Comme depuis le début de saison, le NO a d’abord cherché à casser la relance adverse via un pressing très haut et un marquage individualisé.
Une fois Loïck Landre expulsé, le PSG s’est adapté face au 4-4-1 nîmois et le schéma de relance a souvent pris cette forme : Ander Herrera à droite de Diallo et Rafinha à gauche de Kimpembe, alors que les latéraux viennent prendre les espaces ouverts par les déplacements intérieurs de Mbappé et Sarabia.
En phase défensive, Rafinha a principalement eu une cible : l’influent Lamine Fomba, qui a été réduit à quelque 26 ballons touchés vendredi soir.
Offensivement, il a été une solution de tous les instants derrière Cubas. À comprendre : une solution devant le ballon.
Nouvel exemple sur cette séquence, où Rafinha n’hésite pas à plonger dans l’espace créé par le déplacement de Mbappé.
Dans un monde idéal, comme il l’expliquait il y a plusieurs mois, Thomas Tuchel aimerait avoir deux relayeurs au sens propre du terme lorsqu’il dispose son PSG en 4-3-3 comme vendredi soir.
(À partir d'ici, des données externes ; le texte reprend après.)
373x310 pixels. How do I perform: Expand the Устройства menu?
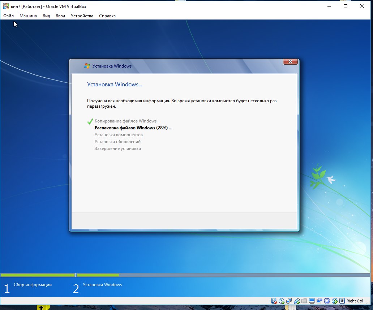pyautogui.click(x=82, y=16)
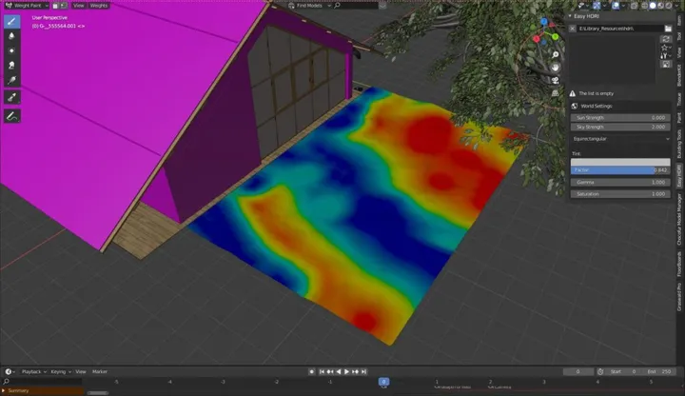Viewport: 685px width, 396px height.
Task: Select the Blur weight paint tool
Action: tap(11, 36)
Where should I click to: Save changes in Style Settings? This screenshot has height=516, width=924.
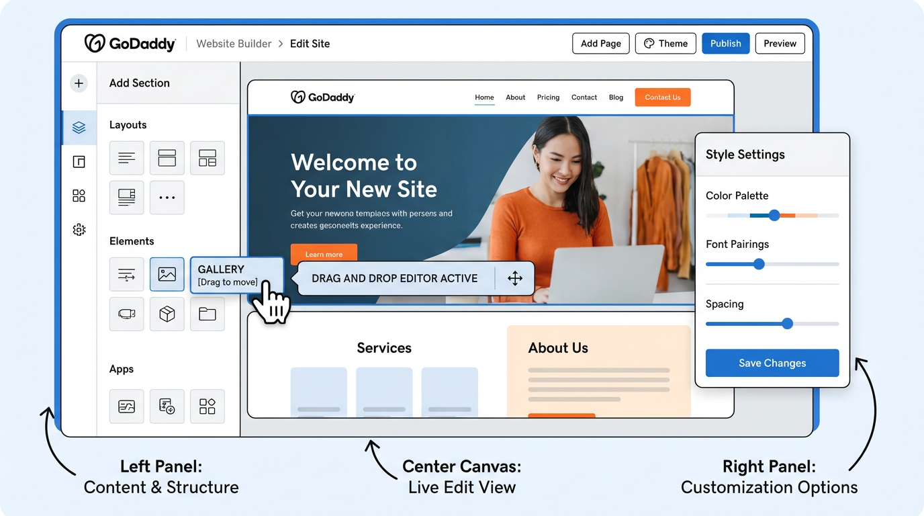point(772,363)

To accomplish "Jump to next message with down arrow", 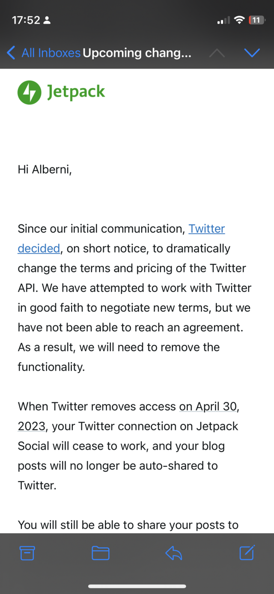I will (252, 53).
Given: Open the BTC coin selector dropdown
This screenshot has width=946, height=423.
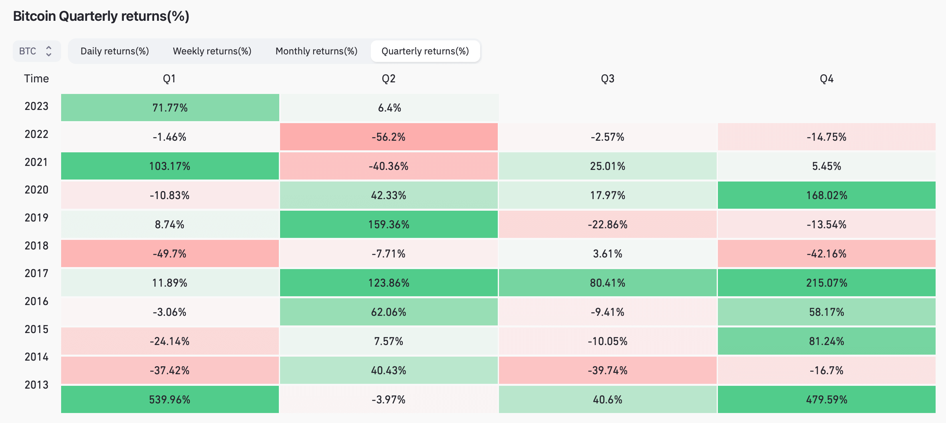Looking at the screenshot, I should 36,51.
À comprendre, « un joueur plus bas et deux plus hauts ». « Mais qui peut l’être ? » s’interrogeait à l’époque l’Allemand, avant de préciser : « Ce n’est pas facile pour Marco de rester plus haut, et Paredes et Marquinhos aiment être derrière le ballon… » Ander Herrera et Idrissa Gueye ne sont pas non plus les princes des plongeons dans les interlignes adverses. Voilà justement ce que doit apporter Rafinha : une présence dans les trente derniers mètres, capable d’être une solution entre les deux dernières lignes adverses, de dribbler et d’être un relais influent. C’est ce qu’on a commencé à voir à Nîmes, le Brésilien ayant touché 24 ballons dans le dernier tiers adverse et passé deux dribbles.
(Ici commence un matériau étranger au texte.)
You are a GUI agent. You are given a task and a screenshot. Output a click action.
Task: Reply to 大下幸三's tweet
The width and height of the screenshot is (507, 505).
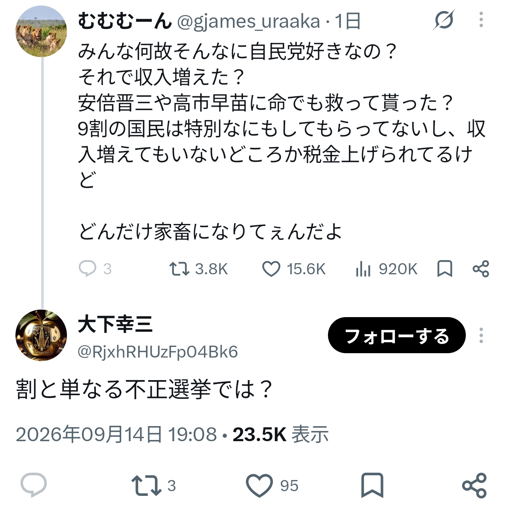click(34, 485)
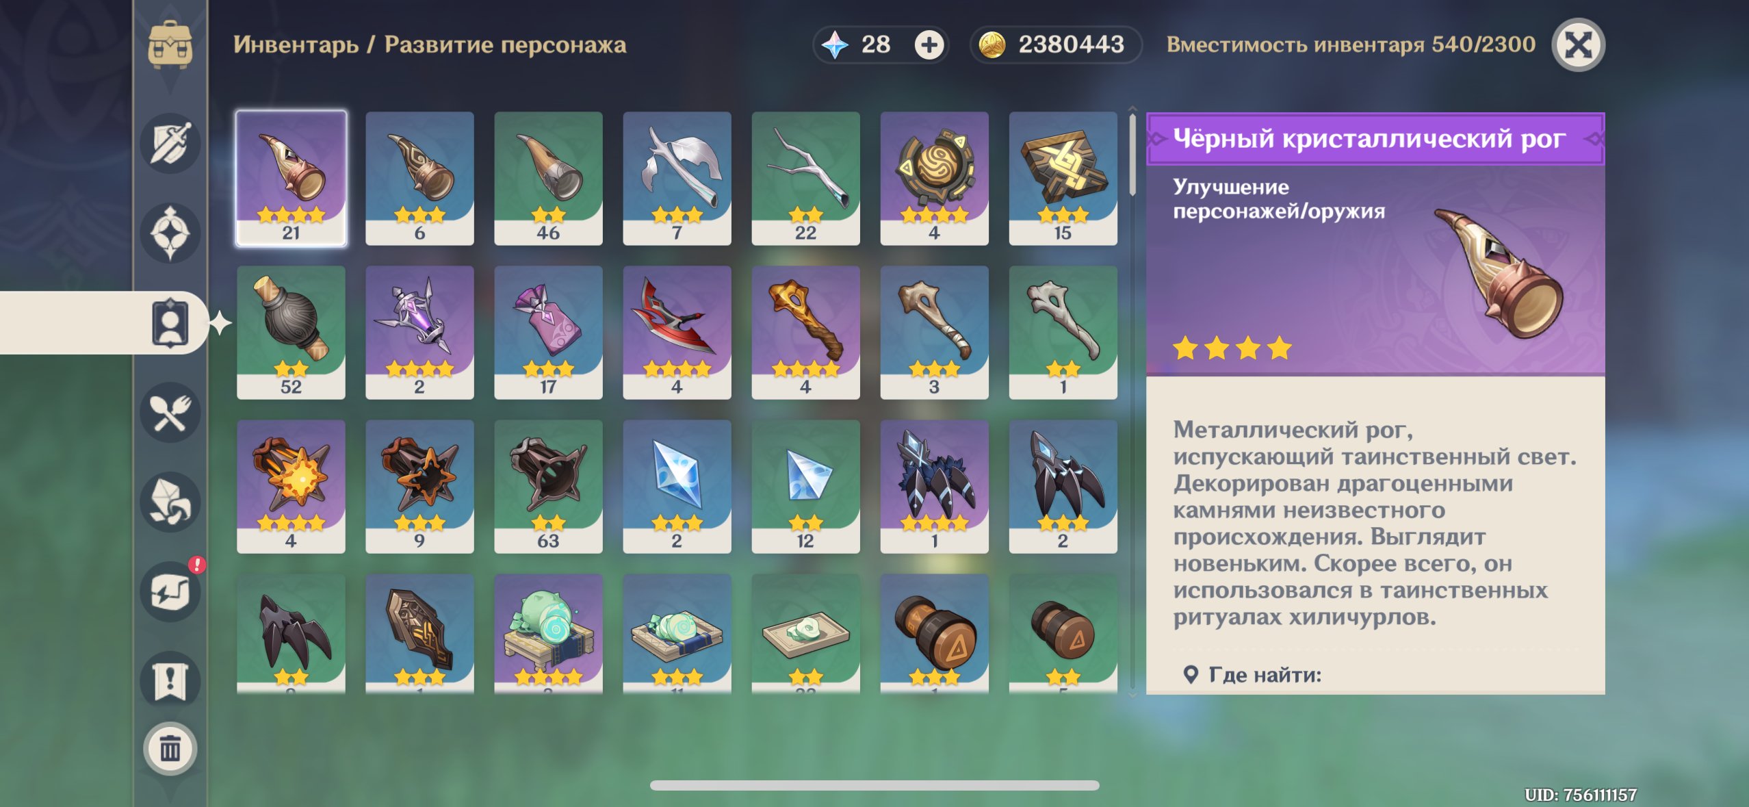Screen dimensions: 1749x807
Task: Open the Food tab with fork icon
Action: click(170, 413)
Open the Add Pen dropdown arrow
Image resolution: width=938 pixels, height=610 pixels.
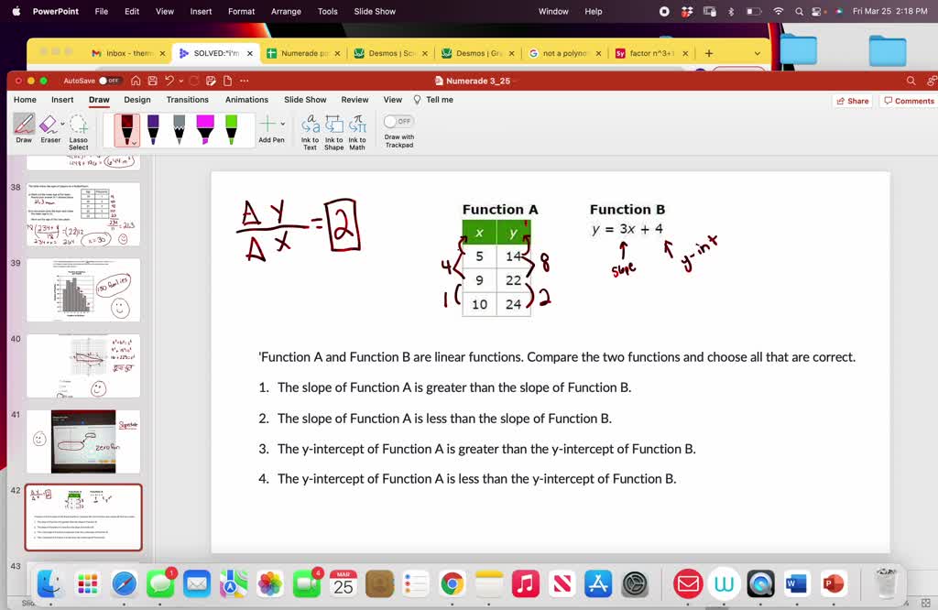tap(282, 124)
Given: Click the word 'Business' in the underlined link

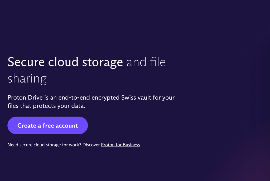Looking at the screenshot, I should coord(131,145).
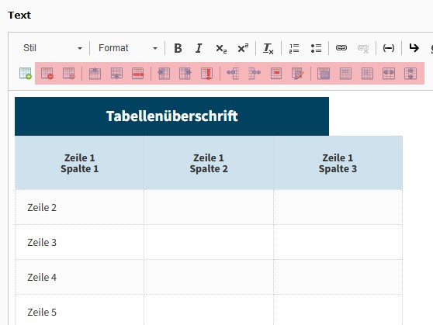
Task: Click the delete table icon
Action: pyautogui.click(x=47, y=74)
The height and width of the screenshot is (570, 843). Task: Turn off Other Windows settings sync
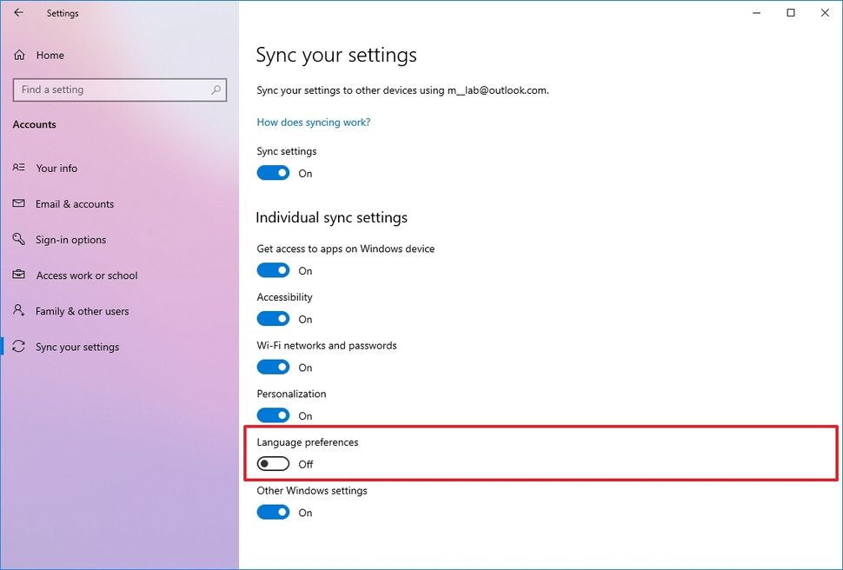click(273, 512)
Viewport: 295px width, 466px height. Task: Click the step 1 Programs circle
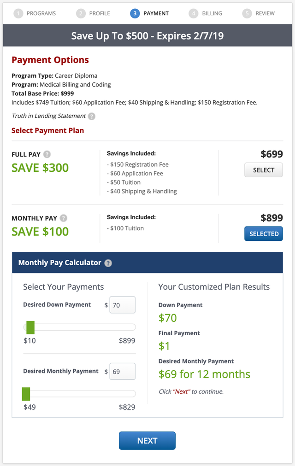18,13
Alors que Kylian Mbappé déborde, Rafinha vient plonger devant la surface. Le PSG se retrouve ainsi en supériorité numérique face à la défense nîmoise.
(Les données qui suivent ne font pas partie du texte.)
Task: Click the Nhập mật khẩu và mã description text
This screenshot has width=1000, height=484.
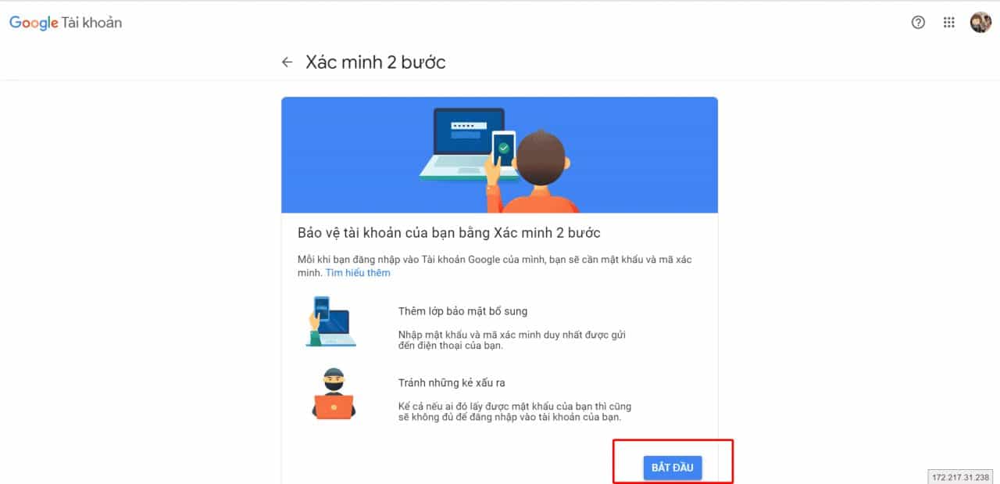Action: coord(513,340)
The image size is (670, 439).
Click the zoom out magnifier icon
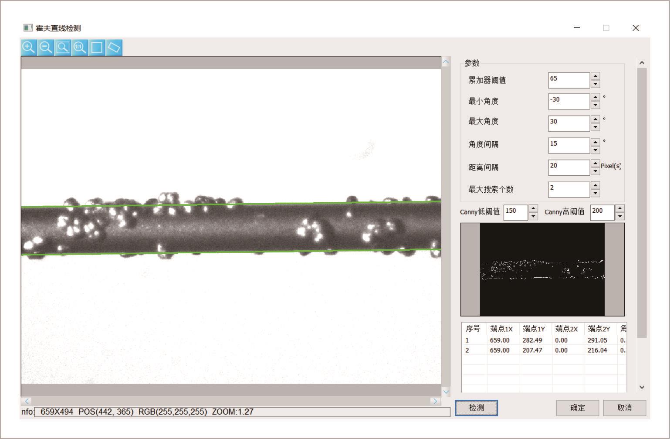[46, 47]
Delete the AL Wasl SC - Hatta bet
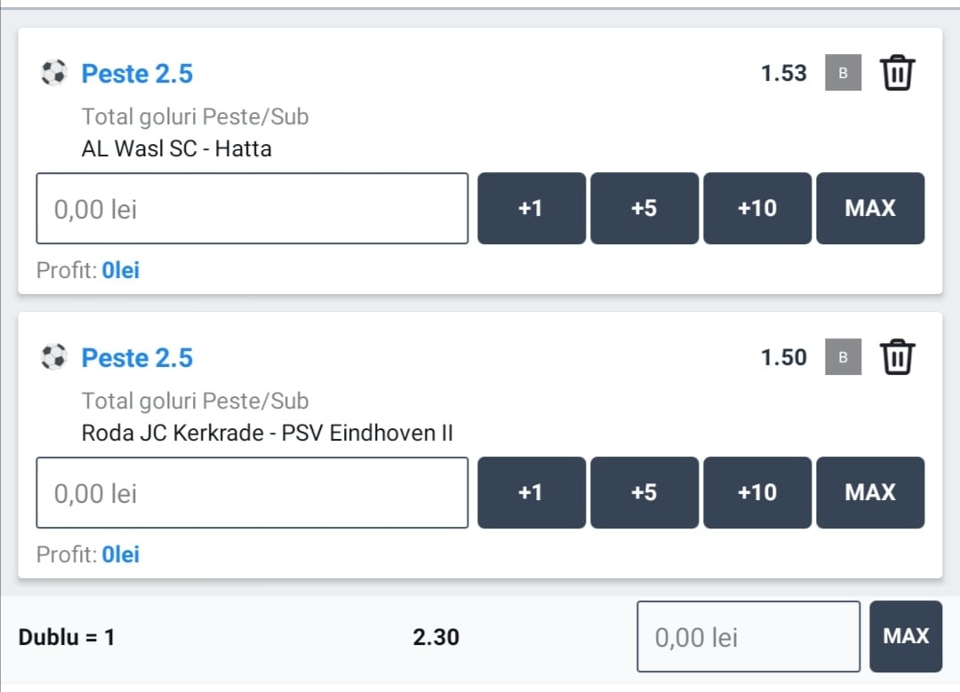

Alors qu’Herrera récupère le ballon, Rafinha file tout de suite percuter dans le camp adverse.
Le Brésilien est surtout un joueur précieux pour combiner, qui joue toujours, comme son frère, en deux ou trois touches de balle maximum, enclenche souvent entre les lignes dos au but, avec qui Florenzi s’est très bien entendu vendredi, et qui fait avancer le jeu vite et bien. À Nîmes, il l’a confirmé, lâchant notamment une superbe passe décisive pour Mbappé.
Après une relance rapide de Navas, Rafinha est trouvé plein axe et trouve Mbappé dans une zone mortelle.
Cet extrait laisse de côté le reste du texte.